This week we have facts about an atomic tourist attraction. April marks the start of tours to a nuclear bunker in West Virginia, once meant to house the U.S. Congress in case of nuclear attack.
ROSS: Welcome back to Living on Earth. I'm Pippin Ross.
[MUSIC: Vera Lynn "We'll Meet Again" DR. STRANGELOVE]
ROSS: It's finally April when spring really begins. More daylight, less cold. The start of baseball. The end of March madness. And of course, the kickoff of atomic tourism season. It all takes place 700 feet below the swanky Greenbrier Resort in White Sulfur Springs, West Virginia, behind 25 ton doors, past miles of concrete corridors, in a bunker created to house the U.S. Congress in case of nuclear war. Dubbed "Project Casper," the bunker was built for 14 million dollars in the 1950's and remained hush-hush until The Washington Post exposed the hideaway in a 1992 article.
Though the Greenbrier is a five-star resort, the bunker is no paradise. It's equipped with decontamination showers, an isolation chamber, and a pathological waste incinerator. The facility also contains mini-replicas of the House and Senate Chambers, even down to the oil paintings of the founding fathers on the walls. And, to communicate with the outside world, a television studio complete with a faux Washington, D.C. backdrop.

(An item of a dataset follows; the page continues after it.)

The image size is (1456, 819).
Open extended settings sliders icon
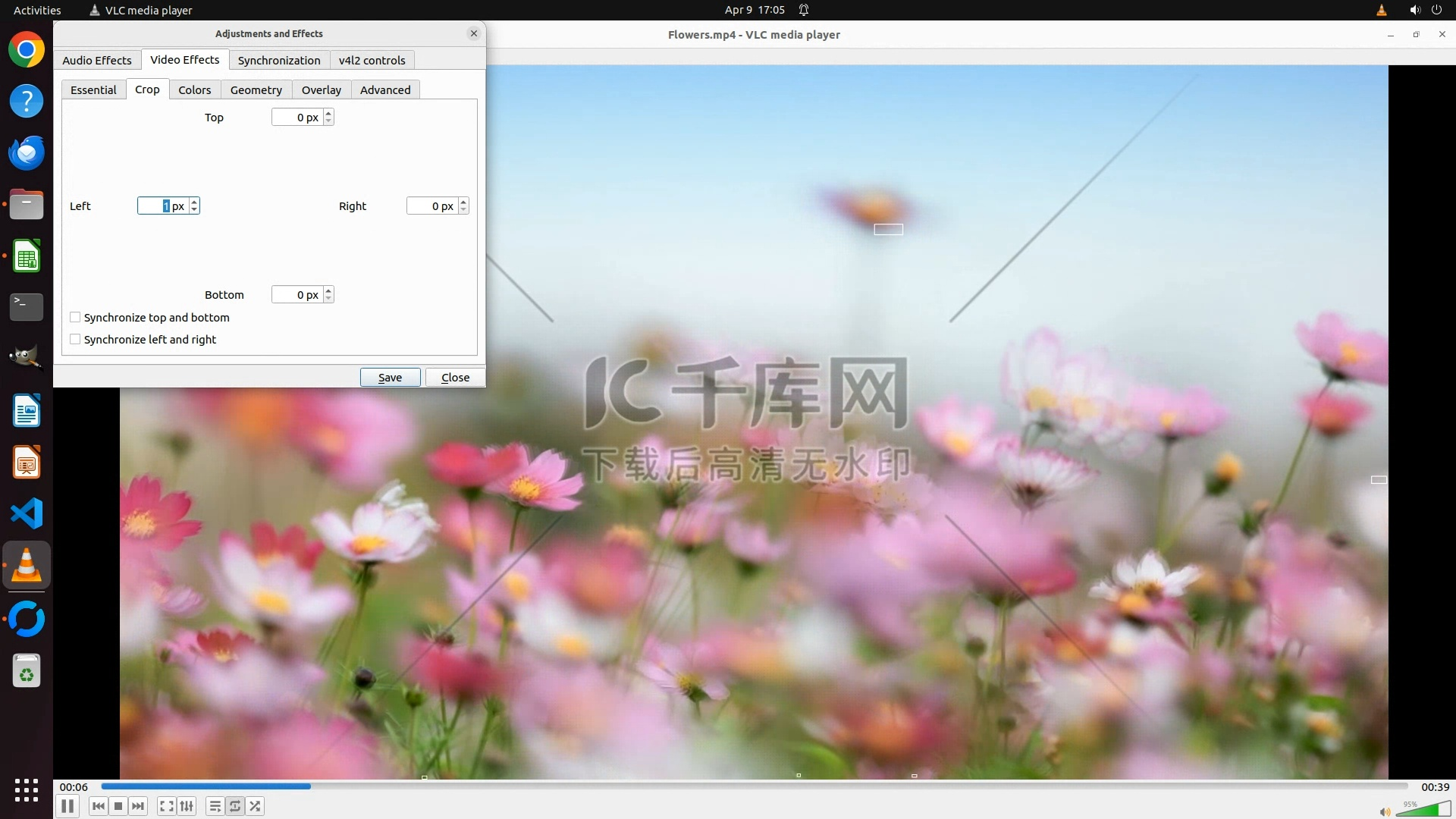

Today, the bunker is rented for tours and special events. James Bond parties, we're told, are a favorite theme. About 20 such gatherings happen each year in the subterranean wonderland, featuring 1950's costumes, big bands, dancing and cocktails. Care for another martini, Dr. Strangelove? I'll take mine shaken, not stirred. And for this week, that's the Living on Earth Almanac.